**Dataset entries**
..............................
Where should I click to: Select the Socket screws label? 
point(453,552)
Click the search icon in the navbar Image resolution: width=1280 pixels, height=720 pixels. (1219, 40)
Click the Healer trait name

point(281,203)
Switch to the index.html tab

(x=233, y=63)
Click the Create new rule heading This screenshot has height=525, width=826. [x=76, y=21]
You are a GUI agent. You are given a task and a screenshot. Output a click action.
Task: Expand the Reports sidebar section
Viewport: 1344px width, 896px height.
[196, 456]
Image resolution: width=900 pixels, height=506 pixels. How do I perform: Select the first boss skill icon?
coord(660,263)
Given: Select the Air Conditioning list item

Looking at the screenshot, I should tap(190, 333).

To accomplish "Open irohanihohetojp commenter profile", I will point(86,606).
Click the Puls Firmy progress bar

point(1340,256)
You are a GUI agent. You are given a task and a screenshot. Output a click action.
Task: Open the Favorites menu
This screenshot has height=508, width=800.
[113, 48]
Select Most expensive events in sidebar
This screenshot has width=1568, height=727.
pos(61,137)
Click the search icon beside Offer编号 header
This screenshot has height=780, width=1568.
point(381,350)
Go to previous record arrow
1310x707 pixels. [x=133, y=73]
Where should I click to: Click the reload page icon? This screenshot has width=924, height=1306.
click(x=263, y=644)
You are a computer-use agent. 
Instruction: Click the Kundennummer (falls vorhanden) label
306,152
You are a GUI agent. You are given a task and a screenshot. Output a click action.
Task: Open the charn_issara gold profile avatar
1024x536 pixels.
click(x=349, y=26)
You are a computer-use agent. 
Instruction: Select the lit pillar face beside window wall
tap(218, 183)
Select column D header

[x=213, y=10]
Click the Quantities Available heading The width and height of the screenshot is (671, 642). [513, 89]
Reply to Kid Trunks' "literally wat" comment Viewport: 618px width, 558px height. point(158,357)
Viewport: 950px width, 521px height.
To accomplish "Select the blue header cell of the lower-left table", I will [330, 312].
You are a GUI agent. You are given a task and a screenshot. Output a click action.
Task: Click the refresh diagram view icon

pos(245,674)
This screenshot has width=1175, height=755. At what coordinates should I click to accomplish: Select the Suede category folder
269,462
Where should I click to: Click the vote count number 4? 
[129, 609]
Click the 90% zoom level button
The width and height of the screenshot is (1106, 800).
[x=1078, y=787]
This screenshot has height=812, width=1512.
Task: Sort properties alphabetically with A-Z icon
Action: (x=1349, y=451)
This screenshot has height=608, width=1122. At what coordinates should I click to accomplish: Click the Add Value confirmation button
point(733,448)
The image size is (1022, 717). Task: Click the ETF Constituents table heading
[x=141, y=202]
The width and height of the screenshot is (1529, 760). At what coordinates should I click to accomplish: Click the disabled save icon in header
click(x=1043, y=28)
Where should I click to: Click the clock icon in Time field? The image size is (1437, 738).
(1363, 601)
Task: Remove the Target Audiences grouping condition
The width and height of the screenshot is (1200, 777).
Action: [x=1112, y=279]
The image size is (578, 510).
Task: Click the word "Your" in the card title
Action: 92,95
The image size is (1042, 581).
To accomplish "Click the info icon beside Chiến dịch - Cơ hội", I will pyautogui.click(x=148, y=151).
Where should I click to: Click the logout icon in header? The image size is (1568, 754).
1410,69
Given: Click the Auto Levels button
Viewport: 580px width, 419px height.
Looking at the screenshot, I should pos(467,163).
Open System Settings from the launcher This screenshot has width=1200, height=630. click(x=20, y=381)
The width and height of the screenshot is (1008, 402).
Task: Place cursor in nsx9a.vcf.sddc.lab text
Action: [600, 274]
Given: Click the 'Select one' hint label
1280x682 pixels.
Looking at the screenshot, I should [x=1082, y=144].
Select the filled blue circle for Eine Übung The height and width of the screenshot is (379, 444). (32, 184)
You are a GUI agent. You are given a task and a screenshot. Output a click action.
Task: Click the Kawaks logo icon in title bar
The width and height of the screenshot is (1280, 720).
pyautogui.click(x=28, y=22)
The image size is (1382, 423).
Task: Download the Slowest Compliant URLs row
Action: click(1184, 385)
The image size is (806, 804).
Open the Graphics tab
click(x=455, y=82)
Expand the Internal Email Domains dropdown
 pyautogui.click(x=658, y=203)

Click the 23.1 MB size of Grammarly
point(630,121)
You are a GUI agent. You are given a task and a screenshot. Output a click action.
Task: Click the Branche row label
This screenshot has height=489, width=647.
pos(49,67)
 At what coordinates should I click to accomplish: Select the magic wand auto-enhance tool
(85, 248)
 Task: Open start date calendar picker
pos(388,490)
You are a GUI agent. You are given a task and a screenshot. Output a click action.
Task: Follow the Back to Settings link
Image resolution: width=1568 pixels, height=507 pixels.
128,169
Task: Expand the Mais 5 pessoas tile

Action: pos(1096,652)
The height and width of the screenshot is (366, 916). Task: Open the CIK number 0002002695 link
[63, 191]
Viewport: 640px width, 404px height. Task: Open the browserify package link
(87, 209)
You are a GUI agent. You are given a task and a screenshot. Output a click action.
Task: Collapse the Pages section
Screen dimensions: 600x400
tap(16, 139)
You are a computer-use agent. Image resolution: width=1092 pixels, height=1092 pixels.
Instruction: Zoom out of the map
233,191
..............................
**Work order**
Where a line of the records has the string "blue", return that line.

**Exercise output**
To accomplish "Select the blue header cell of the lower-left table", I will [330, 312].
Select the filled blue circle for Eine Übung The height and width of the screenshot is (379, 444). (32, 184)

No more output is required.